━━ RECORD SET ━━
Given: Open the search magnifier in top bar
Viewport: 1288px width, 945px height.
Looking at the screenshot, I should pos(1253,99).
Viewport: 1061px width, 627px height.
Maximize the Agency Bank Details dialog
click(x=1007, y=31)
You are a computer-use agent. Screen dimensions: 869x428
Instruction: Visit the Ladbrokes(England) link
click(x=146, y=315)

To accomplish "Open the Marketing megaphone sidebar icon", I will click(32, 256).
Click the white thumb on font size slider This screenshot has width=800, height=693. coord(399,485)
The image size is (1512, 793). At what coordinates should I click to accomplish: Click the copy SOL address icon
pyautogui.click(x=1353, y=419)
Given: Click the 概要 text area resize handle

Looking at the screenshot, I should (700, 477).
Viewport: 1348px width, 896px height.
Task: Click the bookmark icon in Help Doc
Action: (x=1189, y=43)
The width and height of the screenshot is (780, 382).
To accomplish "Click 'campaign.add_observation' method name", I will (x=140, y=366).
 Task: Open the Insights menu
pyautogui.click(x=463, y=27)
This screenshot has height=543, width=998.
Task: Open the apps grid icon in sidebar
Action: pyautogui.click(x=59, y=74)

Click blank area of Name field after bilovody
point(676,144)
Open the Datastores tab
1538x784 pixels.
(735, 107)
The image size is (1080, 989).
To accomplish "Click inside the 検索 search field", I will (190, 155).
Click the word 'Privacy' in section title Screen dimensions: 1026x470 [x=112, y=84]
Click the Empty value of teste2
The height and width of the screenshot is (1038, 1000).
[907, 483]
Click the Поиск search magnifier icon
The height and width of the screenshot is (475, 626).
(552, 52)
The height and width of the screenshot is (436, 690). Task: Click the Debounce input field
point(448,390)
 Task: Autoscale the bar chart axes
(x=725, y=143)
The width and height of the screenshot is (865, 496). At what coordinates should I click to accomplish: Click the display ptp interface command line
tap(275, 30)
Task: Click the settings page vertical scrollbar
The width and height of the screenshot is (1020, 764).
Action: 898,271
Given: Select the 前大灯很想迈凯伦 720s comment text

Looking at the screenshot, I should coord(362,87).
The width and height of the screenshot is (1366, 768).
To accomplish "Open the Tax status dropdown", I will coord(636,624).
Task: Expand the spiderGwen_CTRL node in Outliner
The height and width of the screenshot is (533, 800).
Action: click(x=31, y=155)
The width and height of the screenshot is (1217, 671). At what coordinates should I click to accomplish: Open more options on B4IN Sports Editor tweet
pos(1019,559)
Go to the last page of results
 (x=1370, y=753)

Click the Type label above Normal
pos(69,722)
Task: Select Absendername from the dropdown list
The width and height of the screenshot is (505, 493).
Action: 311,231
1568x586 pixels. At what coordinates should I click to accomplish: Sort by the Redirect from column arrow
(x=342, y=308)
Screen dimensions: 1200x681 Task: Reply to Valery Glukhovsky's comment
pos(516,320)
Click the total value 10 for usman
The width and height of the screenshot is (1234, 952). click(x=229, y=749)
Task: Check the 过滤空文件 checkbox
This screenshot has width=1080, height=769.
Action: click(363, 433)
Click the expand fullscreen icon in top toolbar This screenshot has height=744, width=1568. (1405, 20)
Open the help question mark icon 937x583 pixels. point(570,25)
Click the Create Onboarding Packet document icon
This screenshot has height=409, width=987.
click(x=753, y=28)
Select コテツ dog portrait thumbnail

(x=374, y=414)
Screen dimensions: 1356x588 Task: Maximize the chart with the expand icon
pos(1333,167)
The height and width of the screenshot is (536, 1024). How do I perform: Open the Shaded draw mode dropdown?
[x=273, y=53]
━━━
* _WORK REQUIRED_: Repeat back the data above, exact to the last character.

* _SOLUTION_:
Given: Open the search magnifier in top bar
Viewport: 1288px width, 945px height.
Looking at the screenshot, I should pos(1253,99).
Viewport: 1061px width, 627px height.
Maximize the Agency Bank Details dialog
click(x=1007, y=31)
You are a computer-use agent. Screen dimensions: 869x428
Instruction: Visit the Ladbrokes(England) link
click(x=146, y=315)

To accomplish "Open the Marketing megaphone sidebar icon", I will click(32, 256).
Click the white thumb on font size slider This screenshot has width=800, height=693. coord(399,485)
The image size is (1512, 793). At what coordinates should I click to accomplish: Click the copy SOL address icon
pyautogui.click(x=1353, y=419)
Given: Click the 概要 text area resize handle

Looking at the screenshot, I should (700, 477).
Viewport: 1348px width, 896px height.
Task: Click the bookmark icon in Help Doc
Action: (x=1189, y=43)
The width and height of the screenshot is (780, 382).
To accomplish "Click 'campaign.add_observation' method name", I will (x=140, y=366).
 Task: Open the Insights menu
pyautogui.click(x=463, y=27)
This screenshot has height=543, width=998.
Task: Open the apps grid icon in sidebar
Action: pyautogui.click(x=59, y=74)

Click blank area of Name field after bilovody
point(676,144)
Open the Datastores tab
1538x784 pixels.
(735, 107)
The image size is (1080, 989).
To accomplish "Click inside the 検索 search field", I will (190, 155).
Click the word 'Privacy' in section title Screen dimensions: 1026x470 [x=112, y=84]
Click the Empty value of teste2
The height and width of the screenshot is (1038, 1000).
[907, 483]
Click the Поиск search magnifier icon
The height and width of the screenshot is (475, 626).
(552, 52)
The height and width of the screenshot is (436, 690). Task: Click the Debounce input field
point(448,390)
 Task: Autoscale the bar chart axes
(x=725, y=143)
The width and height of the screenshot is (865, 496). At what coordinates should I click to accomplish: Click the display ptp interface command line
tap(275, 30)
Task: Click the settings page vertical scrollbar
The width and height of the screenshot is (1020, 764).
Action: 898,271
Given: Select the 前大灯很想迈凯伦 720s comment text

Looking at the screenshot, I should coord(362,87).
The width and height of the screenshot is (1366, 768).
To accomplish "Open the Tax status dropdown", I will coord(636,624).
Task: Expand the spiderGwen_CTRL node in Outliner
The height and width of the screenshot is (533, 800).
Action: click(x=31, y=155)
The width and height of the screenshot is (1217, 671). At what coordinates should I click to accomplish: Open more options on B4IN Sports Editor tweet
pos(1019,559)
Go to the last page of results
 (x=1370, y=753)

Click the Type label above Normal
pos(69,722)
Task: Select Absendername from the dropdown list
The width and height of the screenshot is (505, 493).
Action: 311,231
1568x586 pixels. At what coordinates should I click to accomplish: Sort by the Redirect from column arrow
(x=342, y=308)
Screen dimensions: 1200x681 Task: Reply to Valery Glukhovsky's comment
pos(516,320)
Click the total value 10 for usman
The width and height of the screenshot is (1234, 952). click(x=229, y=749)
Task: Check the 过滤空文件 checkbox
This screenshot has width=1080, height=769.
Action: click(363, 433)
Click the expand fullscreen icon in top toolbar This screenshot has height=744, width=1568. (1405, 20)
Open the help question mark icon 937x583 pixels. point(570,25)
Click the Create Onboarding Packet document icon
This screenshot has height=409, width=987.
click(x=753, y=28)
Select コテツ dog portrait thumbnail

(x=374, y=414)
Screen dimensions: 1356x588 Task: Maximize the chart with the expand icon
pos(1333,167)
The height and width of the screenshot is (536, 1024). How do I perform: Open the Shaded draw mode dropdown?
[x=273, y=53]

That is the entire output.